#### [YOUR ASSIGNMENT]
Examine the records and identify each line that includes the string "block". Copy those lines.

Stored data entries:
[Start of Attachment]
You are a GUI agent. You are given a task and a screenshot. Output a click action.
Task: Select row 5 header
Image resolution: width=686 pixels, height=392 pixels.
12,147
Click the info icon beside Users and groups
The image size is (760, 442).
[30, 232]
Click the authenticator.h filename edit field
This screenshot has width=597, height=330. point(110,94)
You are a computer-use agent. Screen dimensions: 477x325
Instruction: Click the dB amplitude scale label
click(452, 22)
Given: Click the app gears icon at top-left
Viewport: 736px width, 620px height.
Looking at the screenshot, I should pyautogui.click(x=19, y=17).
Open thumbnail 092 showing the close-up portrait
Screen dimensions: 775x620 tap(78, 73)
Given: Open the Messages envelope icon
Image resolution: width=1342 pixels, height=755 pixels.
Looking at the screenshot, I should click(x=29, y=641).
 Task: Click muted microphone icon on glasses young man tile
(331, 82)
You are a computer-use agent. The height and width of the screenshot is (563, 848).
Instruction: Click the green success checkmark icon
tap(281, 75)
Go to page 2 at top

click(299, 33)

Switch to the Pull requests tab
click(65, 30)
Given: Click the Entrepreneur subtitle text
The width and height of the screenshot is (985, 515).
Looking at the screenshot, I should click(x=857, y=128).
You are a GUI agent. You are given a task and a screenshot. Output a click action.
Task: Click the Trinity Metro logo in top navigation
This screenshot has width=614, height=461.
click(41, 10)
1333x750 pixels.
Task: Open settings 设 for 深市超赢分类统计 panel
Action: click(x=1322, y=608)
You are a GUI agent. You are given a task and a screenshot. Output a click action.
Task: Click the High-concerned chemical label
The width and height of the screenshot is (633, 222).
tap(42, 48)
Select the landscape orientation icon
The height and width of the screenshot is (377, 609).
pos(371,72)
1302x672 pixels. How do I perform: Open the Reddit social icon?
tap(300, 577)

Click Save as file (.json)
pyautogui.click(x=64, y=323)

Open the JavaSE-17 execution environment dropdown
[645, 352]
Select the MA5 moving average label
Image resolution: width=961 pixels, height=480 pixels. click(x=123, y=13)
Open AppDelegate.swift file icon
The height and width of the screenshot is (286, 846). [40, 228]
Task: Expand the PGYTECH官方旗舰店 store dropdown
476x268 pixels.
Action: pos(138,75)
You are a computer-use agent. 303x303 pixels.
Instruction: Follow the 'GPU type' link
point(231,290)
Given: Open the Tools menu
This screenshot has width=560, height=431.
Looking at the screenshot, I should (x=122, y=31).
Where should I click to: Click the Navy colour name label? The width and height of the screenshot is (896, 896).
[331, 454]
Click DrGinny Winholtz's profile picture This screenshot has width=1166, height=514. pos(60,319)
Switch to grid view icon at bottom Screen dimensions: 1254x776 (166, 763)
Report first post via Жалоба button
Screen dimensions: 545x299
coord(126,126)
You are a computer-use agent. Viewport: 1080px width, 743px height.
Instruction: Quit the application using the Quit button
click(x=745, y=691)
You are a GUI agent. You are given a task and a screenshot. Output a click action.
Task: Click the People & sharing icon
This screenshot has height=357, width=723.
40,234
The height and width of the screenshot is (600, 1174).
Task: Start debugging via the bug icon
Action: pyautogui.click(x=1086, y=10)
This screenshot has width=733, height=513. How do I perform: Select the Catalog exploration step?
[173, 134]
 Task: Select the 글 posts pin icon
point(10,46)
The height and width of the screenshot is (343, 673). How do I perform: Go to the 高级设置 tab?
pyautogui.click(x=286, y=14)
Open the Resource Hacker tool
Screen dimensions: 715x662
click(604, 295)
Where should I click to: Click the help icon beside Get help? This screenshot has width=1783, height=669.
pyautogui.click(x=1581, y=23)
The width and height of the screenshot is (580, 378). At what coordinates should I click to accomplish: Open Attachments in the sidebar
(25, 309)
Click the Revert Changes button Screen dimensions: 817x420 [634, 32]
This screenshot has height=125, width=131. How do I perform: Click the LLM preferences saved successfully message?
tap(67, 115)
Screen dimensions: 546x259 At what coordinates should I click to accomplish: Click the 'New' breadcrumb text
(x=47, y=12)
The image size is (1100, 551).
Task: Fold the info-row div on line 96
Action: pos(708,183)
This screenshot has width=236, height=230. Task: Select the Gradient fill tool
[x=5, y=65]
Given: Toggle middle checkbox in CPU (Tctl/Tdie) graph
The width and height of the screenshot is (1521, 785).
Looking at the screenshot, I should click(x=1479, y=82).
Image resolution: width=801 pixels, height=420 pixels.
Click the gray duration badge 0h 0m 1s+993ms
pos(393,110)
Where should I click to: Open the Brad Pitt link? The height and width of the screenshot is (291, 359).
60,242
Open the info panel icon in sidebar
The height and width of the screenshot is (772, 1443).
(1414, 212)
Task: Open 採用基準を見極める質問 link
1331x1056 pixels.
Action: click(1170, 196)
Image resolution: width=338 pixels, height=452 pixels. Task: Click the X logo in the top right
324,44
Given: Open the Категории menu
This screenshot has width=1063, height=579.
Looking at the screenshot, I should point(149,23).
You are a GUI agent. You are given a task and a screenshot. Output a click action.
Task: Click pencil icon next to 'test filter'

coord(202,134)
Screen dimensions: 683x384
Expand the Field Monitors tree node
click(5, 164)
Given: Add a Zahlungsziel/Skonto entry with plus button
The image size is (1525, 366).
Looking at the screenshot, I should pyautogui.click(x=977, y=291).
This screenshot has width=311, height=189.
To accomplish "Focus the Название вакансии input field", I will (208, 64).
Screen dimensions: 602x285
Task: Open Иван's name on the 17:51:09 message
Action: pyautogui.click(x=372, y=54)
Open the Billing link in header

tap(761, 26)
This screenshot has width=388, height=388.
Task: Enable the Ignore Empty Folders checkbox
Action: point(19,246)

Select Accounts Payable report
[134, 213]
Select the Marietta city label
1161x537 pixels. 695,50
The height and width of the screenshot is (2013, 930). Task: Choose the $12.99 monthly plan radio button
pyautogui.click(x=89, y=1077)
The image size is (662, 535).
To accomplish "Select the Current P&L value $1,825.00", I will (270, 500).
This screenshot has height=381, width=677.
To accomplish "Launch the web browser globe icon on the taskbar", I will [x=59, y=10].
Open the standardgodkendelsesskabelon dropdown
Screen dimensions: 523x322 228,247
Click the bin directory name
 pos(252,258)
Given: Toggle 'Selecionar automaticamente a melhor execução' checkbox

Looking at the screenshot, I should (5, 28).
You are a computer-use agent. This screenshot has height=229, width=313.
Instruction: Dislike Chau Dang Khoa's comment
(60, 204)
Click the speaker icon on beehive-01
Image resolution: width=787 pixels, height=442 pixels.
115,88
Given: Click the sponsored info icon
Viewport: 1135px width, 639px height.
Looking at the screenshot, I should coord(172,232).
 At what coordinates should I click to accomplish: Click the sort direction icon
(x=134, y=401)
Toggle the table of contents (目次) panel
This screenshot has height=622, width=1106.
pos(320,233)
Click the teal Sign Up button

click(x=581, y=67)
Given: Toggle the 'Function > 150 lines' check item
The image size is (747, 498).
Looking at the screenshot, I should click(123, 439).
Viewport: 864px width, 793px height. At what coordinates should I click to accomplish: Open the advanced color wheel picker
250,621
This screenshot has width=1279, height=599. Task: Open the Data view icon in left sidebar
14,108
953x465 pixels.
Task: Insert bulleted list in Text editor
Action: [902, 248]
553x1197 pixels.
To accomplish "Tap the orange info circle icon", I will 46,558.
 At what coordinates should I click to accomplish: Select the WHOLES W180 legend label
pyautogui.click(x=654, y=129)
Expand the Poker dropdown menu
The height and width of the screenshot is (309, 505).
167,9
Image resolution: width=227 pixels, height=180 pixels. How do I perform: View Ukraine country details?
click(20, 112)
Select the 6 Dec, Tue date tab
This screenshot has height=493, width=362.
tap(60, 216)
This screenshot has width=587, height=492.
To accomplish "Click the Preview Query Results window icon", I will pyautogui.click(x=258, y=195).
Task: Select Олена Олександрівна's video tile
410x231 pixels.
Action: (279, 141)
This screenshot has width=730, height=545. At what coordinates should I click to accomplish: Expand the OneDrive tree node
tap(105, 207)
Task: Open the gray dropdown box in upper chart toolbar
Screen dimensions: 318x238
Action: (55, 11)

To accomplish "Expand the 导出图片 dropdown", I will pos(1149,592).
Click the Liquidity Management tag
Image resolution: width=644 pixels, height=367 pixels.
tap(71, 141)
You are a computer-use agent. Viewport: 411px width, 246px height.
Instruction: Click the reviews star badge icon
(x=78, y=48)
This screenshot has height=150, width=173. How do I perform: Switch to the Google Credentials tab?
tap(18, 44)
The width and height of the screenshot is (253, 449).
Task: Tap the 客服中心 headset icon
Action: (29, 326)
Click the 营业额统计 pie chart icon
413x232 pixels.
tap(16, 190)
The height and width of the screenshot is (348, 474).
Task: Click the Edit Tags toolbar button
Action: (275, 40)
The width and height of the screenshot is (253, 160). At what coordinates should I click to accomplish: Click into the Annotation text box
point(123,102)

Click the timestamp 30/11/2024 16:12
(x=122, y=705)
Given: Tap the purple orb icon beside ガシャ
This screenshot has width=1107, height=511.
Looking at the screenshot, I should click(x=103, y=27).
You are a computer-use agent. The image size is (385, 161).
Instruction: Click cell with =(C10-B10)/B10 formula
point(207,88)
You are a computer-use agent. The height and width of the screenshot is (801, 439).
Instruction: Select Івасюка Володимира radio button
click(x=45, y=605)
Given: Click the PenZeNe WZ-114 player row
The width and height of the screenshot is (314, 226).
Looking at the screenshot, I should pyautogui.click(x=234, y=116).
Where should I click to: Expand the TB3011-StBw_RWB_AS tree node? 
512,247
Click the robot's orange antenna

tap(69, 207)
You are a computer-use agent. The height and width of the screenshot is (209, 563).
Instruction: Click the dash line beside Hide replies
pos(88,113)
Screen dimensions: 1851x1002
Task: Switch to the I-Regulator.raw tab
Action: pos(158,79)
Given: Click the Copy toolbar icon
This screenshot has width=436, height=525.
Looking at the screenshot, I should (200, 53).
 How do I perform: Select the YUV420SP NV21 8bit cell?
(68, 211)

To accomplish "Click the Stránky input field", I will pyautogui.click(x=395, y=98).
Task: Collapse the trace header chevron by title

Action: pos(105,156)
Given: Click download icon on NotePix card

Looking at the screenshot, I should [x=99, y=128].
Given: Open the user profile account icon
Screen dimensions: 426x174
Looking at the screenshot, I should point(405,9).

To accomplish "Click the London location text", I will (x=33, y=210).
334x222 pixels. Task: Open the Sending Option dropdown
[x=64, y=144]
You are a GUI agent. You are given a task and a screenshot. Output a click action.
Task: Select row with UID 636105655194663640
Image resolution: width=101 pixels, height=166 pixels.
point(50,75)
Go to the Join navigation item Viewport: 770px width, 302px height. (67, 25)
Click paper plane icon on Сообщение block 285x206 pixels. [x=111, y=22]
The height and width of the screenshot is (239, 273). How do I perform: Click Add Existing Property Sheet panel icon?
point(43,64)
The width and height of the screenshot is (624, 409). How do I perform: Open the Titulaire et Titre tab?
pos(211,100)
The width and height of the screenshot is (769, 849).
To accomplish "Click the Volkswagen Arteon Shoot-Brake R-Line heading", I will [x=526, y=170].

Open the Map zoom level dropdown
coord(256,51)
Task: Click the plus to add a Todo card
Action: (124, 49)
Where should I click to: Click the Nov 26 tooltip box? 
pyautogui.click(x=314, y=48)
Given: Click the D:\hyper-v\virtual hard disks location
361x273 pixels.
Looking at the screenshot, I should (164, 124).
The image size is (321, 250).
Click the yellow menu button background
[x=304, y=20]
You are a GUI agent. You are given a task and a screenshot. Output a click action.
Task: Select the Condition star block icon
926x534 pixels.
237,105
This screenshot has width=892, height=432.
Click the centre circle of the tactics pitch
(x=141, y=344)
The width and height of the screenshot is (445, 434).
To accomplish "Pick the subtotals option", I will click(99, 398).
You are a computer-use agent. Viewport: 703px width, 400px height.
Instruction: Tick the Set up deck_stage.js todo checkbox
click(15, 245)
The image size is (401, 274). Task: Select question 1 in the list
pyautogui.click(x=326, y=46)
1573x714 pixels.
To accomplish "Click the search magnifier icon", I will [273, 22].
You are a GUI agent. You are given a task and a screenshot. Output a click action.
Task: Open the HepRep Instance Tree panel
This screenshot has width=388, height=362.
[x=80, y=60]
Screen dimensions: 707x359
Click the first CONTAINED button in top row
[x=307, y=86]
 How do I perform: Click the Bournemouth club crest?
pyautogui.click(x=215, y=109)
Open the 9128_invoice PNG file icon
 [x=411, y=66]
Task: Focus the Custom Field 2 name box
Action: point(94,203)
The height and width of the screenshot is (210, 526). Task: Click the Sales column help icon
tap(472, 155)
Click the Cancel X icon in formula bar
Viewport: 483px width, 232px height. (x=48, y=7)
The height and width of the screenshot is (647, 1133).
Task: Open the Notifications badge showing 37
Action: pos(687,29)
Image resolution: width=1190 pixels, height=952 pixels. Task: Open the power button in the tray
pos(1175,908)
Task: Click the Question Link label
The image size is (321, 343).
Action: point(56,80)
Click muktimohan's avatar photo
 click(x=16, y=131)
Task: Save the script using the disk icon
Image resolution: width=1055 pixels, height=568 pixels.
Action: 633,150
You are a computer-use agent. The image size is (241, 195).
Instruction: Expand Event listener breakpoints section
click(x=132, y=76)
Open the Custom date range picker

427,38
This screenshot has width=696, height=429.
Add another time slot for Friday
[End of Attachment]
#### [TASK OUTPUT]
Click paper plane icon on Сообщение block 285x206 pixels. [x=111, y=22]
Task: Select the Condition star block icon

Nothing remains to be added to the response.